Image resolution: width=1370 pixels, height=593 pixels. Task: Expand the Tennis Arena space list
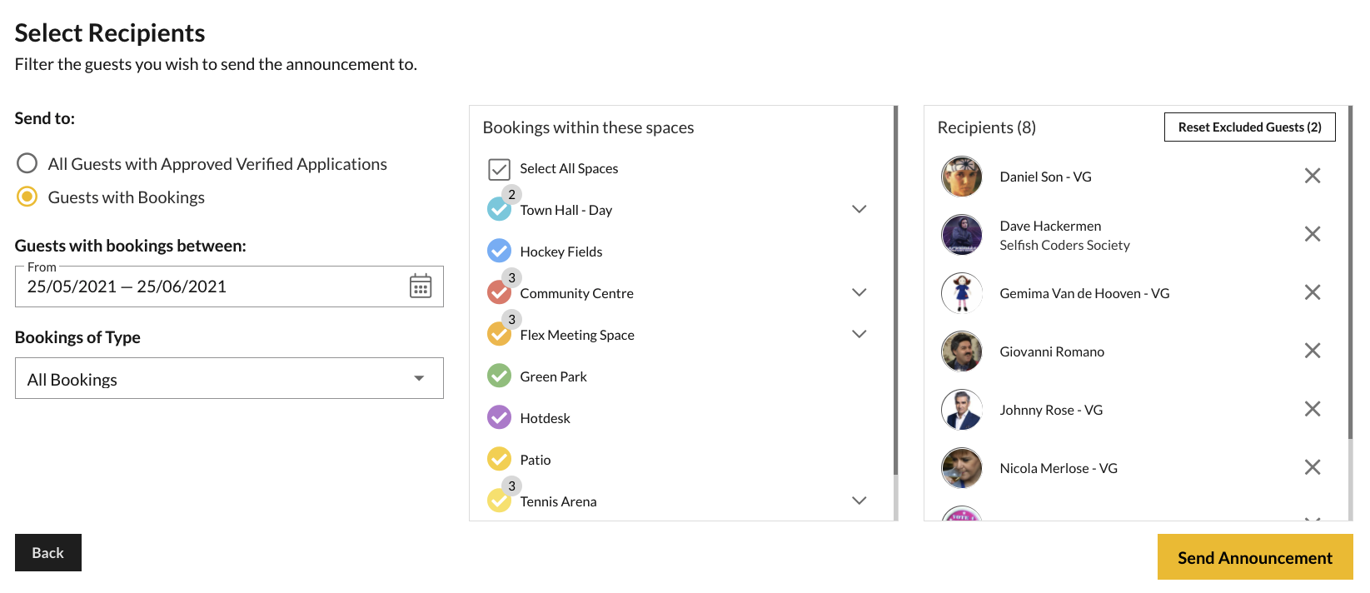click(859, 501)
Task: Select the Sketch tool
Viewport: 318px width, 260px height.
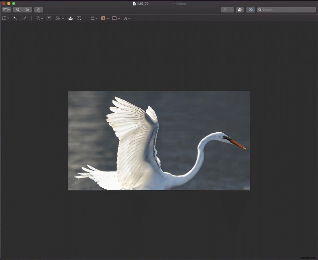Action: (24, 18)
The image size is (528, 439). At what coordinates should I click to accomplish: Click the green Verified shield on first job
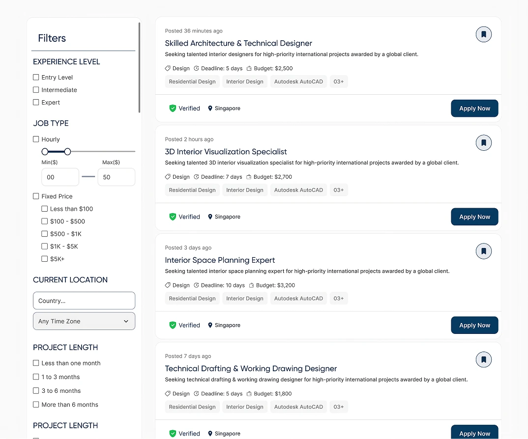pyautogui.click(x=173, y=109)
####
What the task asks
Reproduce the material word for word, minus the images.

Written response
Image resolution: width=1370 pixels, height=593 pixels. Task: Expand the Tennis Arena space list
click(859, 501)
Task: Select the Sketch tool
Viewport: 318px width, 260px height.
Action: (24, 18)
The image size is (528, 439). At what coordinates should I click to accomplish: Click the green Verified shield on first job
pyautogui.click(x=173, y=109)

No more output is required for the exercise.